Es ist noch gar nicht lange her, da versicherte in Peking ein Manager des Volkswagen-Konzerns, sein Unternehmen werde in China noch lange sehr viele Autos verkaufen. Drei weitere Werke will VW in den nächsten Jahren errichten, zusätzlich zu den bereits existierenden 17 Fabriken. Auf die Frage, ob nicht schon bald Überkapazitäten entstehen könnten, antwortete der Sprecher: Nein, denn die Gewinnmarge sei in China sehr hoch. Bevor die Produktion gedrosselt werde, könne VW die Preise senken. Da gebe es noch sehr viel Spielraum.

Es könnte sein, dass die Phase der Preissenkungen für VW nun schneller beginnt als gedacht.

Chinas Kartellwächter haben am Dienstag angekündigt, dass sie die Volkswagen-Tochter Audi und den US-amerikanischen Autobauer Chrysler wegen „monopolistischen Verhaltens“ zu einer Strafe verdonnern werden. Der Monopolverdacht habe sich bestätigt, sagte ein Sprecher der Entwicklungs- und Reformkommission (NDRC). Sie ist in China eine mächtige Behörde, zuständig unter anderem für die Gestaltung der Preise.

Zum Umfang der Strafe äußerte sich der Sprecher nicht. Die Ermittlungen seien noch nicht vollständig abgeschlossen, sagte er.

Damit verschärft die NDRC ihr Vorgehen gegen ausländische Autohersteller. Schon am Montag hatten Vertreter der Behörde eine Niederlassung des Daimler-Konzerns in Shanghai durchsucht, Mitarbeiter befragt und Computer beschlagnahmt. Ein Daimler-Sprecher bestätigte am Dienstag die Ermittlungen. Einzelheiten gaben weder Daimler noch Audi bekannt.

Der NDRC hat deutschen und anderen ausländischen Autokonzernen mehrfach Wettbewerbsverstöße vorgeworfen. Im Oberklassen-Segment missbrauchten sie ihre marktbeherrschende Stellung und verlangten von ihren chinesischen Kunden zu hohe Preise, vor allem für Ersatzteile und Reparaturen.

Die deutschen Konzerne hatten auf die Vorwürfe schon reagiert. Audi hat seine Preise für Ersatzteile zum 1. August um bis zu 38 Prozent gesenkt; Daimler bietet bestimmte Dienstleistungen im Nachverkauf schon seit Anfang Juli um bis zu 20 Prozent günstiger an und zog am vergangenen Wochenende erneut nach. Mehr als 10.000 Ersatzteile sollen bis zum 1. September durchschnittlich um 15 Prozent reduziert werden, erklärte der Konzern.

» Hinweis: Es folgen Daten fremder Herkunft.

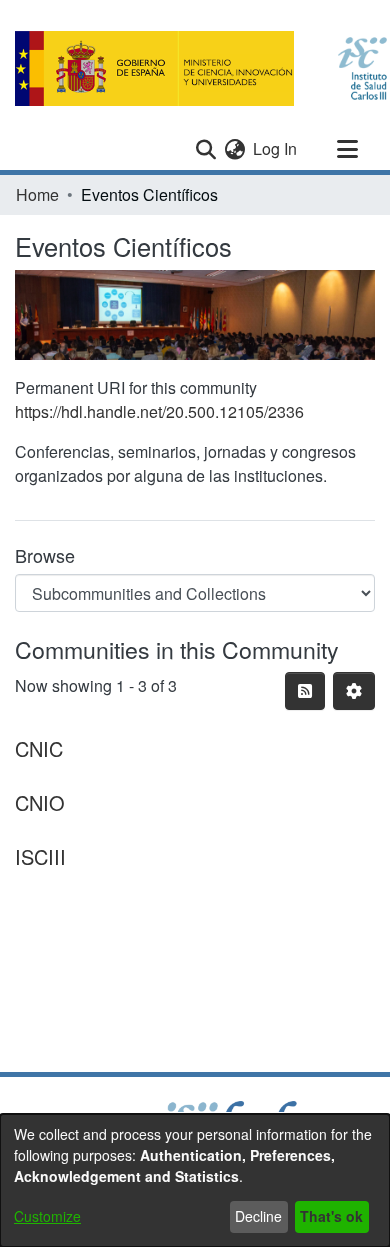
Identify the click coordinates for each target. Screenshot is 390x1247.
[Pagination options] (354, 691)
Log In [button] (276, 148)
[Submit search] (205, 149)
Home (37, 194)
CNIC (39, 748)
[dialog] (195, 1180)
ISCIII (40, 856)
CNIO (40, 802)
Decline (258, 1216)
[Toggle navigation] (347, 149)
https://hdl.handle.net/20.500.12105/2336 (159, 411)
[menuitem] (234, 149)
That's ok (331, 1216)
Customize (47, 1216)
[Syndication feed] (305, 691)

Doch das reicht den chinesischen Kartellwächtern offensichtlich nicht. Sie berufen sich auf eine Verordnung, die die NDRC schon 2008 verfügte. Schon damals warf sie ausländischen Autobauern vor, Kunden mit zu hohen Wartungs- und Reparaturpreisen über den Tisch zu ziehen.

An diesen Vorwürfen ist durchaus was dran. Tatsächlich bieten einige ausländische Firmen ihre Waren in der Volksrepublik sehr viel teurer an als in Europa oder Nordamerika. Das betrifft vor allem das Luxussegment und einige besonders populäre Produkte. So zahlen Verbraucher in China für ein iPad Mini umgerechnet rund 470 Euro, während es in in den USA oder Japan 399 Dollar kostet. Die NDRC ermittelt derzeit auch gegen Apple.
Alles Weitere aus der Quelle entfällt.